◆ TEXT SHOWN:
The telegram, which purported to have been sent by Storms, who was not a party to the action, to the attorney in the case was not admissible, but we think its admission could not have been prejudicial for the following reasons: The depositions of Storms and his wife were taken, and they testified that they were joint owners of the property, and that Storms, with the consent of Mrs. Storms, had written a letter to Stephens and his wife, who were then in possession of the disputed property, giving them the property because of past kindnesses. The telegram was but a re-statement of a fact to which both Mr. and Mrs. Storms had sworn, and contained nothing contradictory of or in addition to their testimony.

Over Chancellor’s objections 'the court gave the following instructions: “A. Gentlemen of the jury, in this case the plaintiffs, George Stephens and wife, sue the defendant, L. S. Chancellor, in replevin to recover the possession of two mules, one wagon and harness, one cultivator, one disc harrow, three plows, one drill, and a grind rock, of the alleged value of $260. The plaintiffs claim to own the property by gift from one S. M. Storms and wife. Storms was the owner of certain real estate and personal property in Greene County, Arkansas, which real estate he exchanged with J. 0. Mitchell and wife for property in the State of California. The contention of the defendant is that Mitchell in buying the land in Greene County from Storms also acquired title to the personal property, and that after Mitchell and wife sold the land to the defendant Chancellor he thereafter bought the personal property here involved in this lawsuit. It is not contended by the defendant here that he bought the personal property involved here at the same time and in the same deal by which he bought the real estate from Mitchell, which Mitchell bought from Storms, but that the deal whereby he became the owner of the personal property was subsequent to the purchase by him of the real estate. The question for you to determine in this lawsuit is as to whether or not Storms and his wife gave the property here involved to the plaintiff and his wife, or either of them, and put them in possession of it.

“1. You are instructed that one has a perfect right to dispose of his property as he sees fit. And in this case, if you find that Storms and his wife, prior to the closing of the deal with Mitchell for the land, 'gave the plaintiff Stevens and his wife, or either of them, the property here involved, intending that the same should be his property and placed them in possession of it, then you should find for the plaintiffs. As to whether or not the property in question is now the property of Stephens and his wife, or either of them, is a fact for you to determine from all of the facts and circumstances in evidence before you. A mere intention to give property is not sufficient to convey title; that intention must be carried out and .the property delivered.

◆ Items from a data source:

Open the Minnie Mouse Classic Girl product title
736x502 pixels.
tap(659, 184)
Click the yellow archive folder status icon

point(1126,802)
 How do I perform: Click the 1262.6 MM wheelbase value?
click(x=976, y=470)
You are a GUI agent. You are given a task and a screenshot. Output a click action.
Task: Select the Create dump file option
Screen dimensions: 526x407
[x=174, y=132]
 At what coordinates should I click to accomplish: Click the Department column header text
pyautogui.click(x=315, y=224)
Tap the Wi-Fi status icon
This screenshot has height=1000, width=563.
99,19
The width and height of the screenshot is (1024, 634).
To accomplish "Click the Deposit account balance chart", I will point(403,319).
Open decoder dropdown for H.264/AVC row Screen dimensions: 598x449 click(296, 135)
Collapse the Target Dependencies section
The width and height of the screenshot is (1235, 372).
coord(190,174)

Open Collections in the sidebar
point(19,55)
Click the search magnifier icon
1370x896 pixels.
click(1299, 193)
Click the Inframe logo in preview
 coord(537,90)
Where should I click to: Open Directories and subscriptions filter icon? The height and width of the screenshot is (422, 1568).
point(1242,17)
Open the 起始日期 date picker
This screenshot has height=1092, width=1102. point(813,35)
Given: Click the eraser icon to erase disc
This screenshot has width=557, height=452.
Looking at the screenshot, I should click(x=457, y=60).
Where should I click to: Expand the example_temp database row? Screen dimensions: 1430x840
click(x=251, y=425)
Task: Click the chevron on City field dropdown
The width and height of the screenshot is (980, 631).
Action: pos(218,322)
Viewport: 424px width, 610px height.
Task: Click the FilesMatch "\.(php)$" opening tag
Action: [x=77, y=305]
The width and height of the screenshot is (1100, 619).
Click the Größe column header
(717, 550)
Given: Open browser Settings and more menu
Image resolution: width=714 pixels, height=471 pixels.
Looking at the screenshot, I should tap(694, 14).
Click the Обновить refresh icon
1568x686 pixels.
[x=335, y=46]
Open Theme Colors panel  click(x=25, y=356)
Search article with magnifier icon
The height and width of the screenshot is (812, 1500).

◆ LIST OF TASKS:
• A. Answer these from the court opinion:
(i) What total value is alleged for the property in the replevin suit?
(ii) In which state was the property that Storms received in exchange for his Greene County real estate?
(iii) According to the depositions, for what reason did Storms give the property to Stephens and his wife?
• B. Please list every item of property that the plaintiffs sue to recover, as named in instruction "A" of the court opinion.
• C. Proceed with the court opinion from the point where it stops.
The listing was drawn from a separate source than the court opinion.

◆ SOLVED TASKS:
• A.
(i) $260
(ii) California
(iii) Because of past kindnesses

• B. Two mules, one wagon and harness, one cultivator, one disc harrow, three plows, one drill, and a grind rock.

• C.
“2. It is conceded here that at the time of the purported gift the plaintiff Stephens was in possession of the property, but it is contended on the part of the defendant that he was in possession as the agent of the buyer. If you find that he was in possession of the property merely as the agent of the buyer and not as the agent of Storms, then your verdict will be for the defendant. ’ ’

Chancellor insists that the instructions given did not submit the real question at issue, because, under his theory of the casó, he had bought the property from Mr. and Mrs. Storms before the time of the alleged gift, and the question made controlling by the instructions was in fact an immaterial one, as it made no difference whether Storms and his wife gave the property to Stephens, if, prior to the alleged gift, they had sold it to Chancellor. But we think the objection now made was one that should have been specifically made at the trial. The instructions do not tell the jury that a gift would have passed the title, even though there had been a prior sale. In fact, instruction No. 2 negatives that idea. Stephens and his wife were in possession at the time of the alleged gift, and this instruction tells the jury to find for Chancellor if this possession was for Chancellor’s benefit.

It is also contended that this instruction No. 2 is ambiguous and misleading, in that Chancellor did not contend that Stephens was in possession as his agent. The instruction is not happily framed, and does appear ambiguous in the light of the objection now made to it. But only a general objection was made to it, and we think it apparent that a specific objection would have met with a ready response. Counsel for Stephens points out in his brief that the question tried was not whether an attempt had been made to give the property to Stephens, but whether, prior to the time of the alleged gift, a sale of it had been made. This was the question tried by the jury, and was purely one of fact; and no instructions were asked by Chancellor, and only a general objection was made to those given by the court, and we think the thought intended to be conveyed by instruction No. 2 was that a verdict should be returned for Chancellor, notwithstanding Stephens’ possession, if, prior to the gift, there had been a sale.

No error appeáring, the judgment is affirmed.